I came across this interview via my fellow-alumnus, and friend Swaroop CH‘s twitter feed.
For many reasons the story of this startup “PlateIQ” is interesting to me. In silicon valley code-speak of “we are the X of Y”, “PlateIQ is the Mint of restaurant industry”.
They essentially unlocked the data hidden in receipts, invoices of restaurants and made it easy for the businesses to understand their cost of doing business and uncover inefficiencies that affect the bottom line.
This is essentially what my previous company(ENthEnergy) was trying to do with Building energy. The typical energy bill of a large commercial building is obscure for a layperson. Add it to the vagaries of different occupancy patterns, geographical variations, etc., and you essentially have a large bill, that you, as a building owner/occupant have little understanding of.
Anyway getting back to the interview of Ram Jayaraman, CTO of PlateIQ with Garry Tan, these are some of the things that stood out:
- Restaurant business is famously very thin-margin. Moving the margin even a bit can double the profits they take.

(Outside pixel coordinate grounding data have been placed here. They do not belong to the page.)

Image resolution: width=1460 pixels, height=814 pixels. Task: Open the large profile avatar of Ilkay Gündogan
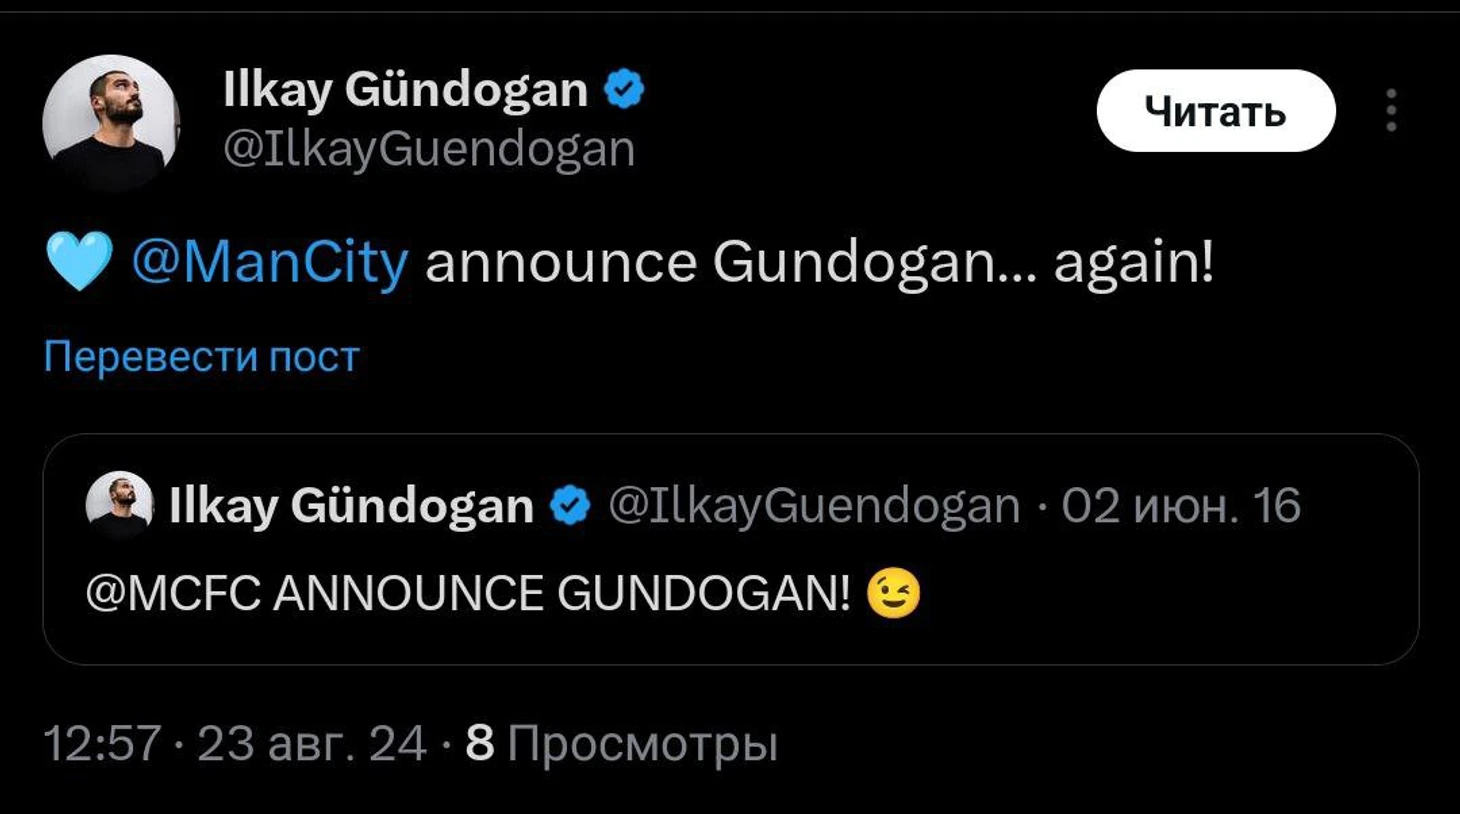click(111, 123)
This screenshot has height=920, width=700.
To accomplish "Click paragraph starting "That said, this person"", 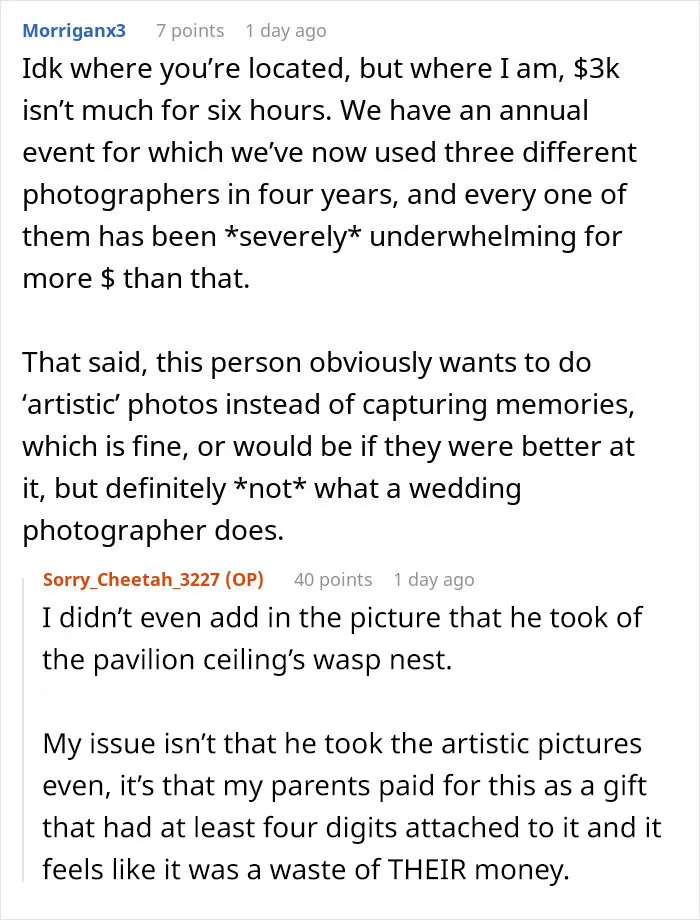I will click(329, 447).
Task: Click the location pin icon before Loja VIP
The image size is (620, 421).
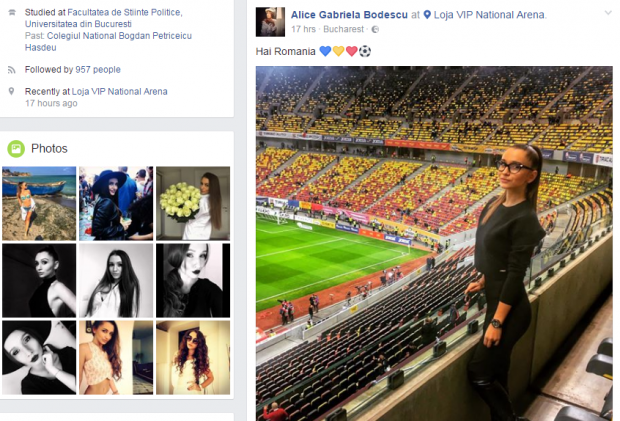Action: pos(427,15)
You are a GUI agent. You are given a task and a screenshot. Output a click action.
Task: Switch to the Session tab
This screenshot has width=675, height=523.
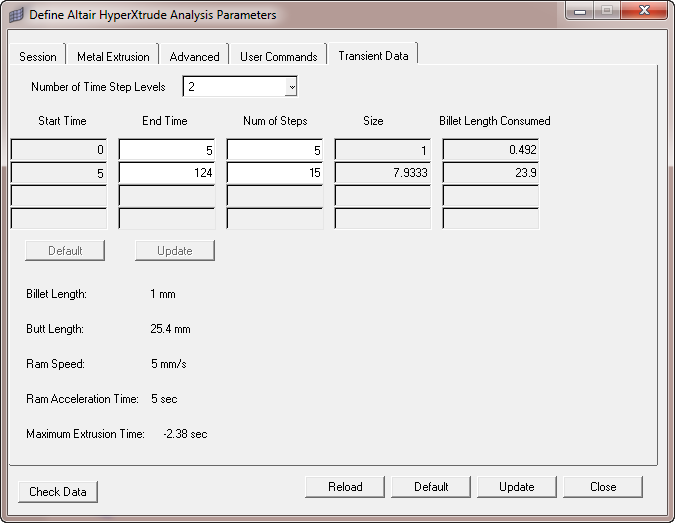[38, 56]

- They are trying help restaurants understand the money they are spending. And that information is kind of hidden in their invoices.
- They started in early 2015. It has taken them about 5 years to get to ~10,000 customers.
- Restaurants is a $750B/yr business in US. So, that covers the “if we can sell footwear to X% people in China” angle ;)
- They do claim to use ML and AI to digitize the data out of invoices (PDF, paper scans), but they started out doing this manually. This actually is a good strategy. For one, you will experience the actual pain in automating stuff. Two, if you can find an economic way to do it “manually” you have a long runway before you need to build the buzzword friendly ML/AI solution. ML/AI/Deep-learning is the current VC catnip. So, as a startup, you can use this judiciously to attract attention/funding.
- Not denying they are using Mechanical Turk (the ‘cool’ answer), but “we have teams in three different countries” tells me that they have a back-office in India (very likely), that can already primed to do this kind of digitization by the dint of having medical-transcription experience.
- I liked the story about showing the restaurant owner that they have been overpaying their Vodka supplier. This is a common thing we saw with energy billing too. The person who pays the bill and person that negotiated (assuming they are big enough to do that) the rates are not the same. And over the years the bill diverges from what people think they are supposed to pay. Usually for the worse.
Overall, I think what PlateIQ is doing – liberating data and exposing inefficiencies caused by information asymmetry can be model for building similar “eat the world” software companies in other niches.